I had actually heard this story about the Santorums before, in a context in which purportedly liberal people were freaking out that they had brought the body home and went through a mourning process. I was somewhat offended that anyone would mock an approach that struck me as sensitive and respectful of the shock associated with a late miscarriage/perinatal death. It is not helpful to a family to sort of pretend it didn't happen. There are a lot of ways to deal with this shock and the one chosen by the Santorums deserves respect.

Unlike their politics.

Date: 2011-06-17 03:40 pm (UTC)
From: [identity profile] ethelmay.livejournal.com
While it was certainly terrible behavior to mock the Santorums' situation, I still think he is hypocritical, even if they didn't technically induce labor. They did both express willingness to do so if it were truly necessary, but Santorum does not support exceptions for the life/health of the mother for anyone else. Moreover, he doesn't seem to realize that other people facing late-term abortions are going through the same thing his family did, and shows no sympathy for them. (Incidentally, the people I know who've had late-term abortions, which, as with almost all such cases, were of much-wanted children, reacted much as the Santorums did in terms of mourning.)

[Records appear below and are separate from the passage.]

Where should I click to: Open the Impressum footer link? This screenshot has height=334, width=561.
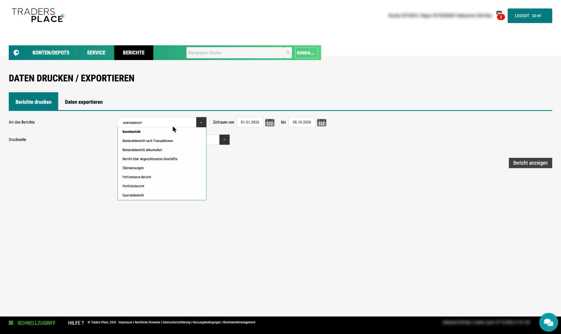coord(125,322)
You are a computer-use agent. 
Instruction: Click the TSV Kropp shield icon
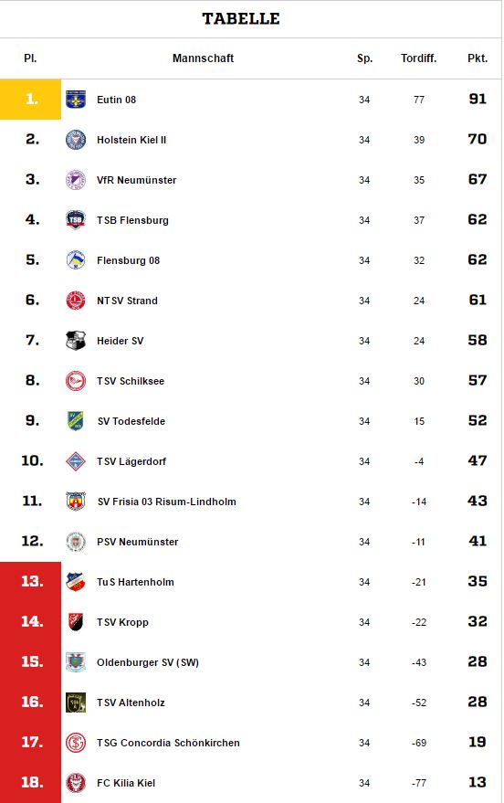[x=76, y=622]
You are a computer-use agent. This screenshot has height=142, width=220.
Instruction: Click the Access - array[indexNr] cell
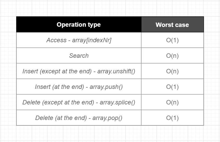coord(79,40)
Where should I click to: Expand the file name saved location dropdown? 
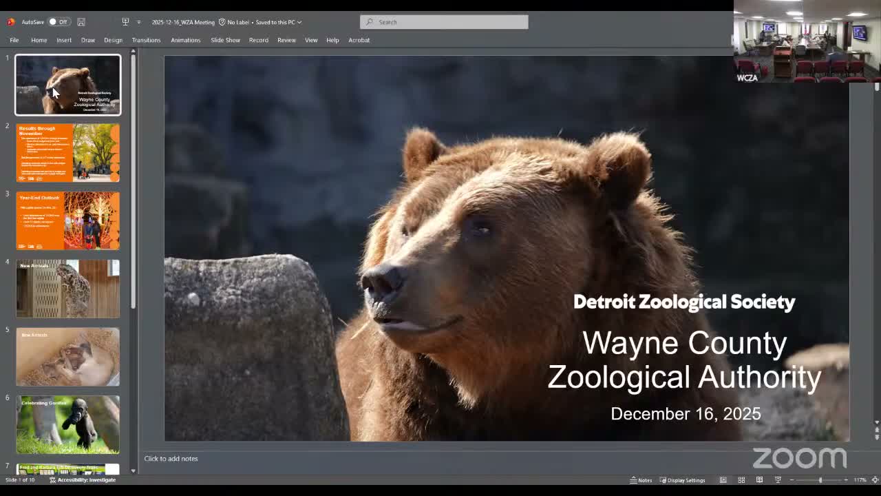(x=299, y=22)
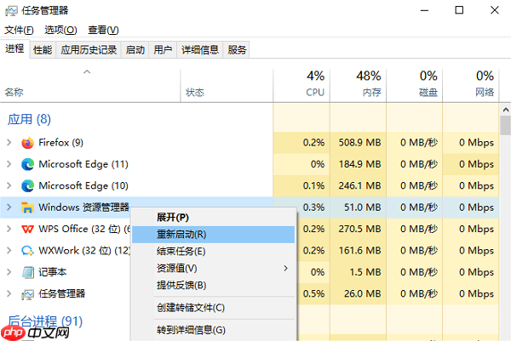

Seems odd to me that the doctors did nothing to try to stop labor, actually (though I'm sure there's a good reason if we knew all the details). You would think that would be more likely to result in a malpractice suit than the other route. I had a kidney infection that sent me into early labor at 35 weeks, and they certainly gave me IV terbutaline then. Of course in that scenario the babies would probably have been fine either way.

Re: exceptions

Date: 2011-06-17 11:32 pm (UTC)
From: [identity profile] ethelmay.livejournal.com
“The doctors said they were talking about a matter of hours or a day or two before risking sepsis and both of them might die,” Santorum said. “Obviously, if it was a choice of whether both Karen and the child are going to die or just the child is going to die, I mean it’s a pretty easy call.”

and

Karen, a soft-spoken red-haired 37-year-old, said that “ultimately” she would have agreed to intervention for the sake of her other children.

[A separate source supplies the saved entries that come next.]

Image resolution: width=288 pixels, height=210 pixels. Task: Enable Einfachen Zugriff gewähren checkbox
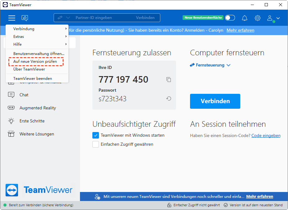point(95,144)
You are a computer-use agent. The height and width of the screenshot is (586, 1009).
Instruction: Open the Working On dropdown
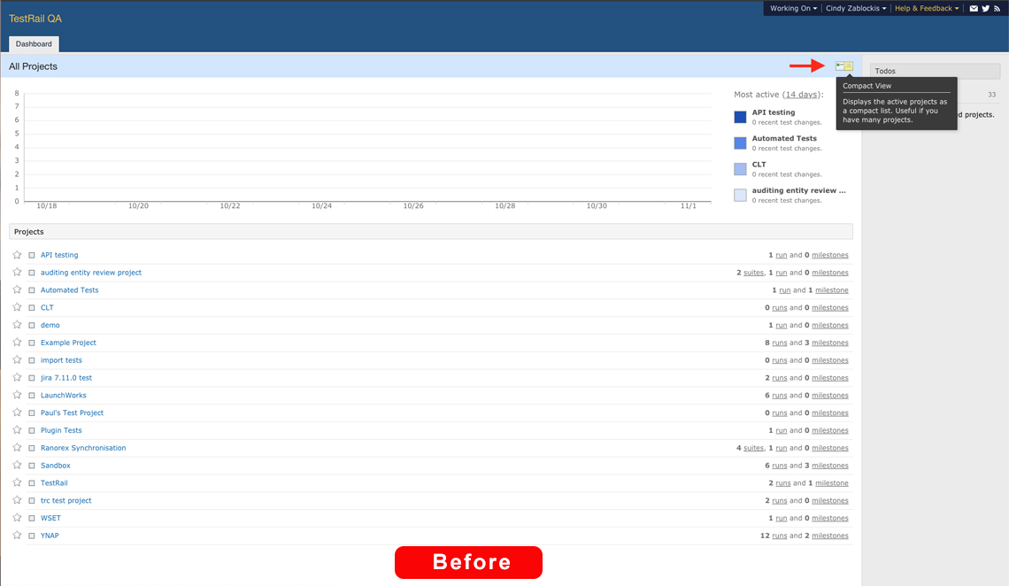792,9
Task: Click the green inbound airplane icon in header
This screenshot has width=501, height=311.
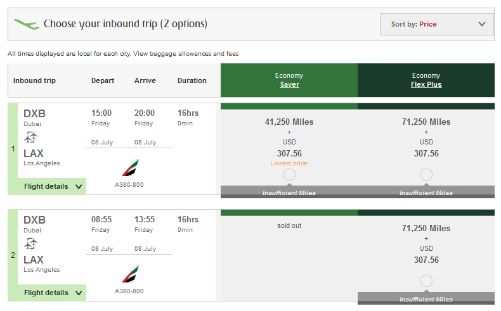Action: pos(27,24)

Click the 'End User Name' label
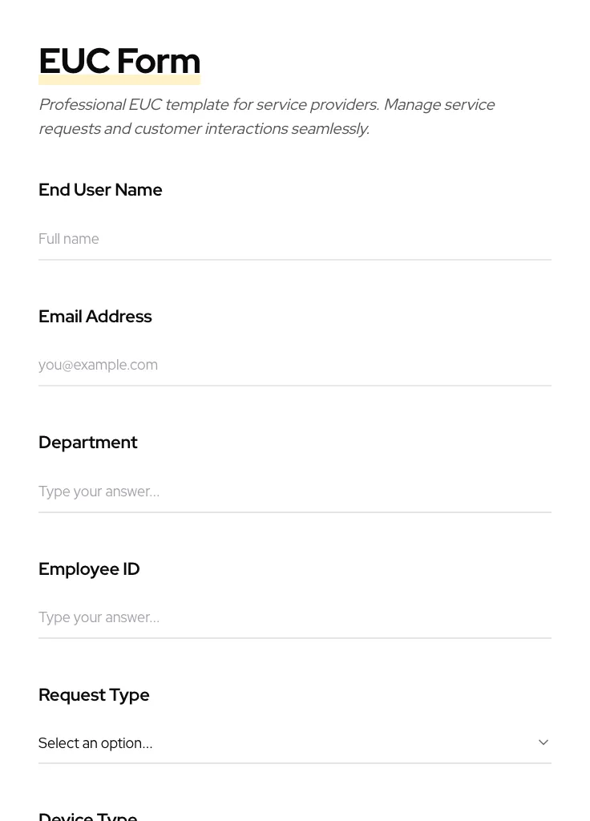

“If the physician came to me and said if we don’t deliver your baby in one hour you will be dead, yeah, I would have to do it,” she said. “But for me, it was at the very end. I would never make a decision like that until all other means had been thoroughly exhausted.”
-------------
I guess I was wrong about life of the mother ... he originally supported the Hyde Amendment (rape, incest, life of the mother exceptions) and now does not support abortion for rape or incest. But it sounds as though he supported the Hyde Amendment at all only because it was "common ground" (i.e., pass-able) not because he thought it was the best morally.

Terbutaline was still very widely used at the time the Santorums' baby was born. My twins were born in 94, and at that time about 20 to 30 percent of women in that practice -- NOT just mothers of twins -- were on terbutaline "just in case." So it seemed to me like the kind of thing they'd just automatically throw into the mix in a case like this. (I agree that it doesn't make that much sense, but from what I hear doctors are far more likely to get sued when they fail to do "everything possible," even if they're following the standard of care, than when they do too much.)

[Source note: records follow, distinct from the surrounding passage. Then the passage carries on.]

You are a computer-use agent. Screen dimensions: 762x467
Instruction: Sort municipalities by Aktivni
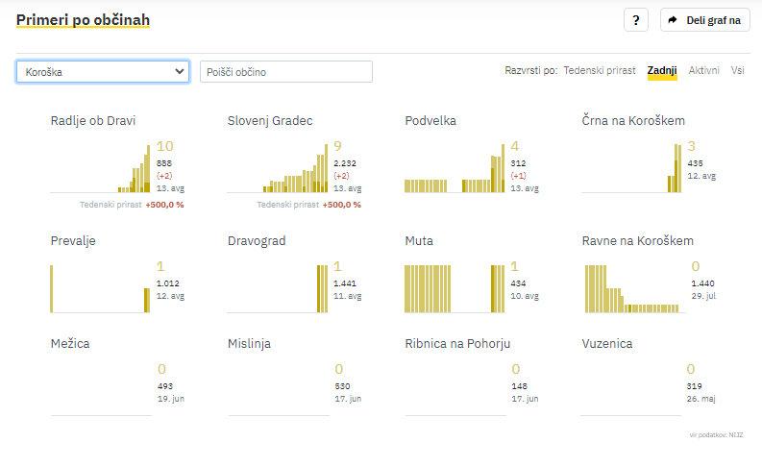coord(703,70)
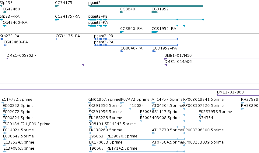Image resolution: width=259 pixels, height=153 pixels.
Task: Select the pgant2-PB protein label
Action: pyautogui.click(x=103, y=36)
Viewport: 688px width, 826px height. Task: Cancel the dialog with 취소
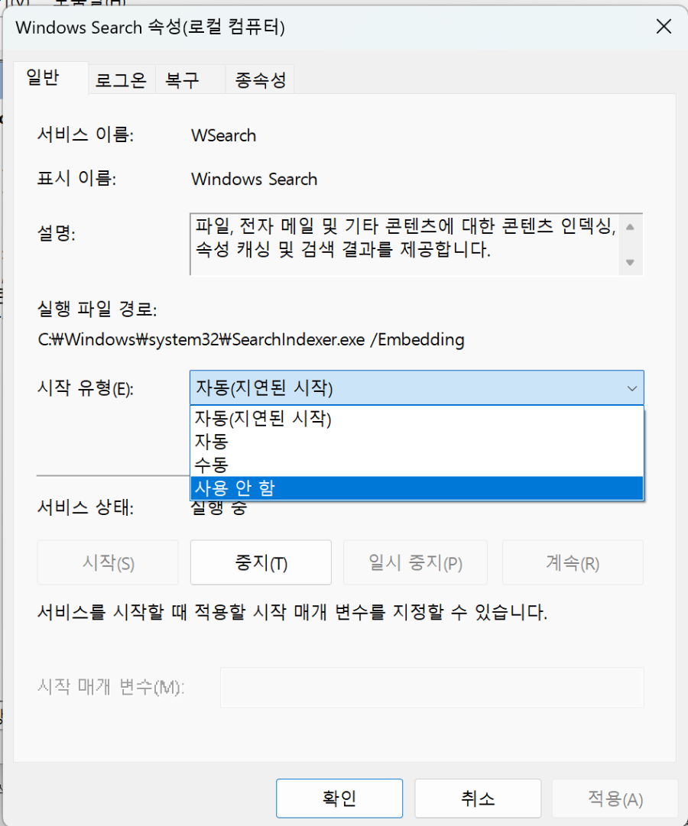pos(478,798)
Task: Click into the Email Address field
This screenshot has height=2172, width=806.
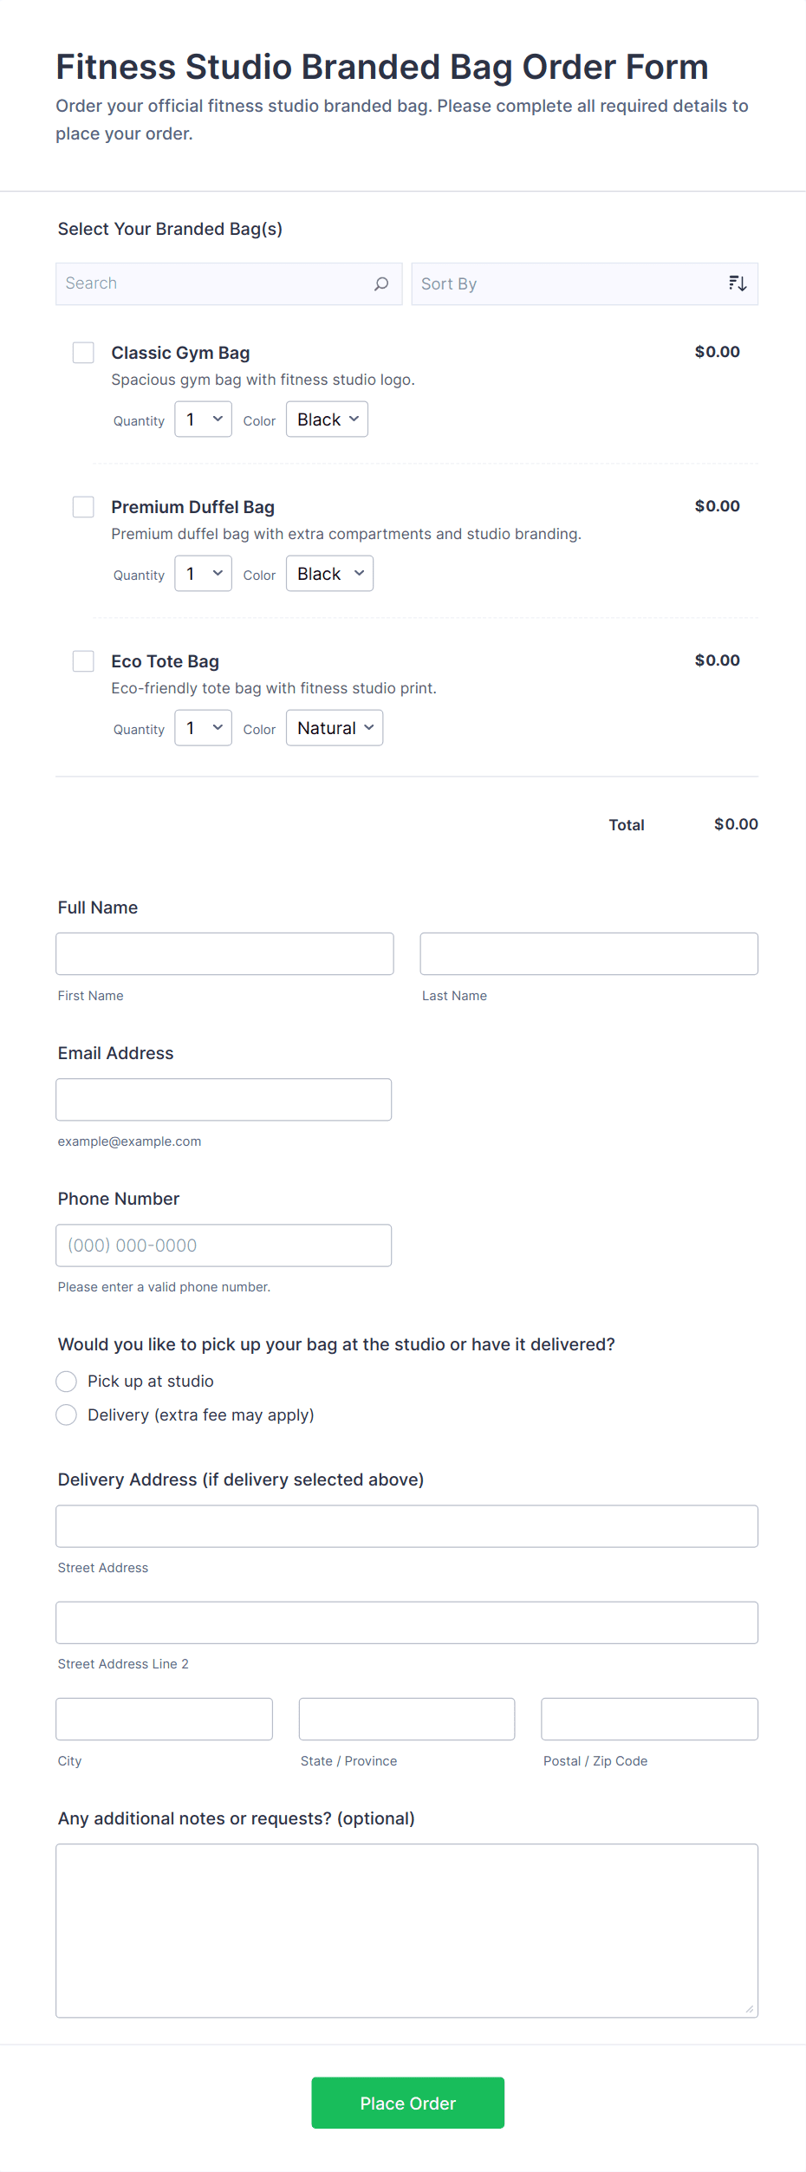Action: (x=224, y=1100)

The position the babies were in put a lot of pressure on my kidneys (also on my lower spine -- my back looked quite flat, like a man's, and I actually had fewer backaches because I couldn't stand swaybacked), and I had recurrent UTIs and bacteremia, which finally ascended into the kidneys. Not fun. It cleared up incredibly fast once they got the antibiotics into me, though. Bob still talks about how I beat him at Scrabble even when I had contractions and a fever of 104 or something.

Re: exceptions

Date: 2011-06-18 01:11 am (UTC)
From: [identity profile] ethelmay.livejournal.com
Yup, that was pretty terrible.

I do think there was likely a very good reason the doctors reacted the way they did. I just wasn't sure what it *was*.